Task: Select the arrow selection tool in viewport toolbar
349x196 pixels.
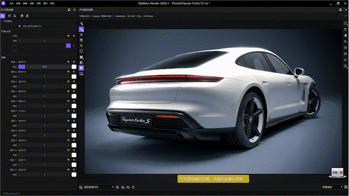Action: 81,23
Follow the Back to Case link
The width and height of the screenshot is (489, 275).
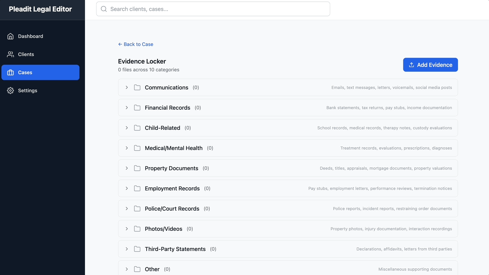coord(135,44)
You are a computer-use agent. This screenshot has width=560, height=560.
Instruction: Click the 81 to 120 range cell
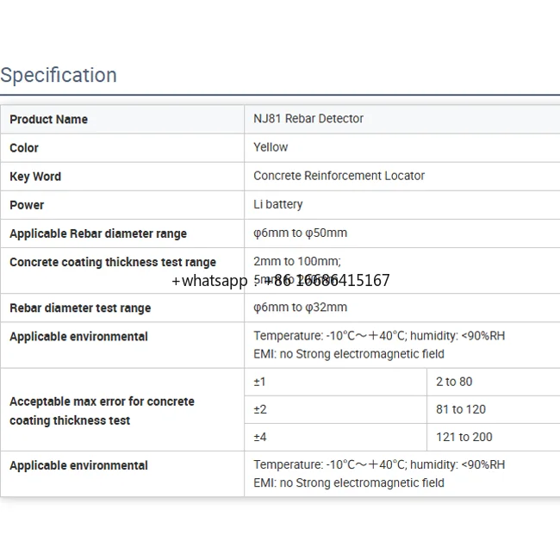(460, 409)
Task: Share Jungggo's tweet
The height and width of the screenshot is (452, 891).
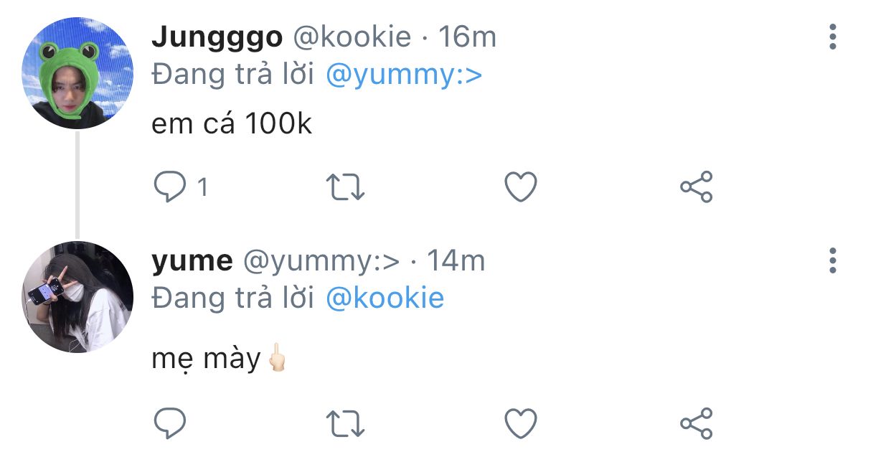Action: 696,187
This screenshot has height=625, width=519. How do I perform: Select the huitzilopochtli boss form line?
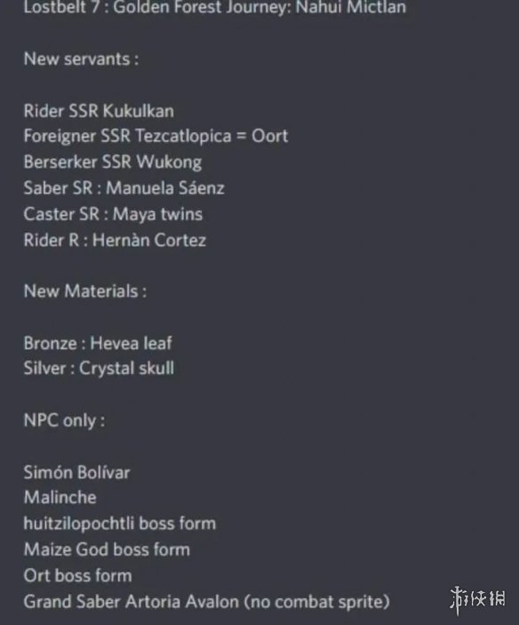(x=120, y=524)
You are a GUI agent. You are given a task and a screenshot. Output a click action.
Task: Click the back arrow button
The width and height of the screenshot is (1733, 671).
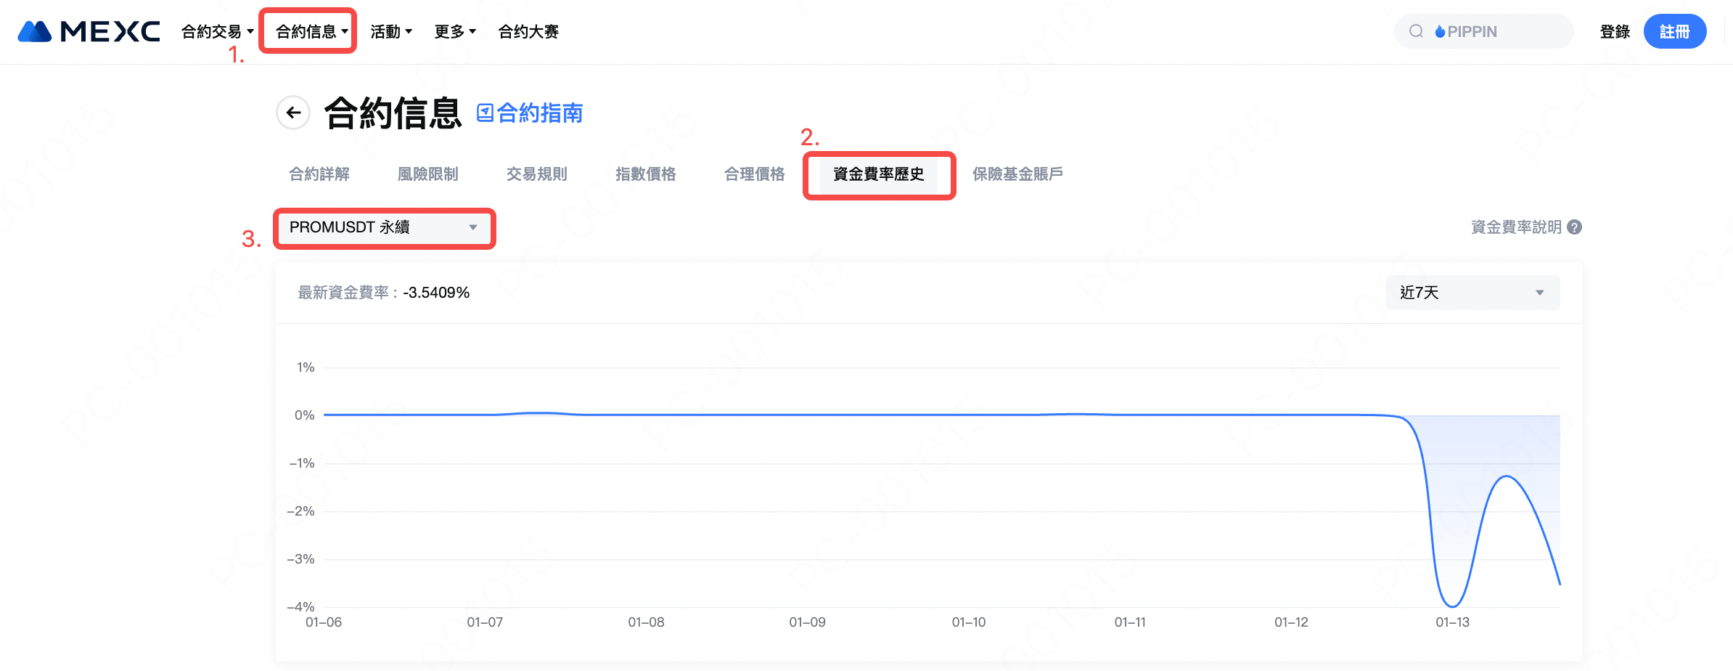pos(293,113)
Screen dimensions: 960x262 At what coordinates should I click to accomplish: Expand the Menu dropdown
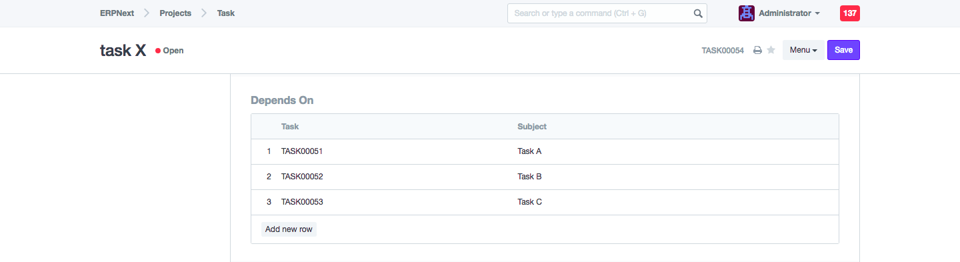803,50
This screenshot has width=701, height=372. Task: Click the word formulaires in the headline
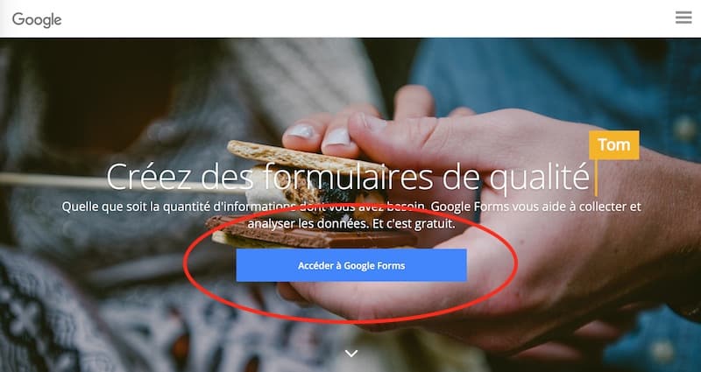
++++++++
**EXERCISE DIRECTIONS**
Go through the listing and copy each line with the string "agent".

**ANSWER TO THE PROBLEM**
You are a computer-use agent. This screenshot has width=560, height=560.
You are a GUI agent. You are given a task and a screenshot. Output a click action.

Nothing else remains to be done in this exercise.